• PROBLEM TO SOLVE
Can you sum up the piece on dalit-bahujans and English in two sentences?
-- STUDY TEXT follows --
In such a satiation, dalit-bahujans should wait for teacher and or the institution to help them. They should start helping themselves. The dalit-bahujan intelligentsia, teachers, successful individuals in various national level competitions and student community who have acquired the considerable level of comfort and proficiency in English should present themselves as examples to the rest and create required enthusiasm in them. The young student community of underprivileged should aim high and be serious towards subject knowledge and English as well. If they were not fortunate enough to start their education in English, it could be started at graduation and post-graduation level. In this country, there are many dalit-bahujan successful academicians, administrators, engineers and scientists who entered into English medium education at college and university. It is high time to claim the share in the fruits of development by projecting dalit-bahujan as potential candidates for the opportunities offered both national and global spheres. There are many who would say English is not a yardstick for knowledge and intelligence. There are many dalit-bahujans who would believe in this statement too. It may be and may not be true. But the problem with this statement is that when it said by those who immensely benefited from English medium education, then it has to be seen as part of the larger conspiracy against the dalit-bahujans. If it is said by the dalit-bahujans, then it has to be understood that they are misguided or they are, unfortunately, seeking comfort in the vernacular. Whether dalit-bahujans realize or not, the reality is English is the yardstick of intelligence. A dalit-bahunjan individual with inadequate levels of proficiency is being rejected and disrespected is the reality. But this inadequacy is not the mistake of the dalit-bahujans. However, their disinterest in English does play a significant role in it. Therefore, to avoid the disrespect, to claim the due share in the real employment, to become global citizens, to generate knowledge on their history and culture and to make their opinions and viewpoints heard dalit-bahujans should fight for education in English medium and also make individual and group efforts to start acquiring efficiency in English before the state comes with common policy of the medium of instructions.



Dr. Y. Srinivasa Rao teaches history at Bharathidasan University, Thiruchirapalli, Tamil Nadu.
-- STUDY TEXT concluded --
-- DATA BELOW follows --
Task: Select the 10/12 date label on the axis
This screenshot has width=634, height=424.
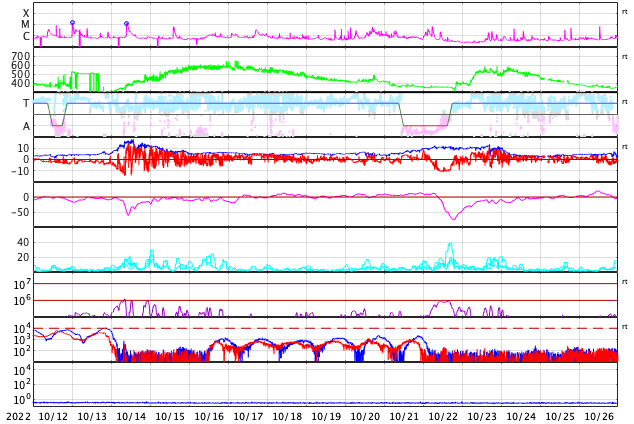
-- DATA BELOW concluded --
• RESPONSE BELOW
The piece argues that dalit-bahujans should start helping themselves, with those already proficient in English serving as examples and students who missed early English-medium schooling taking it up at the graduation or post-graduation level. It holds that English is in reality the yardstick of intelligence and urges dalit-bahujans to fight for English-medium education and make individual and group efforts to acquire English before the state adopts a common policy on the medium of instruction.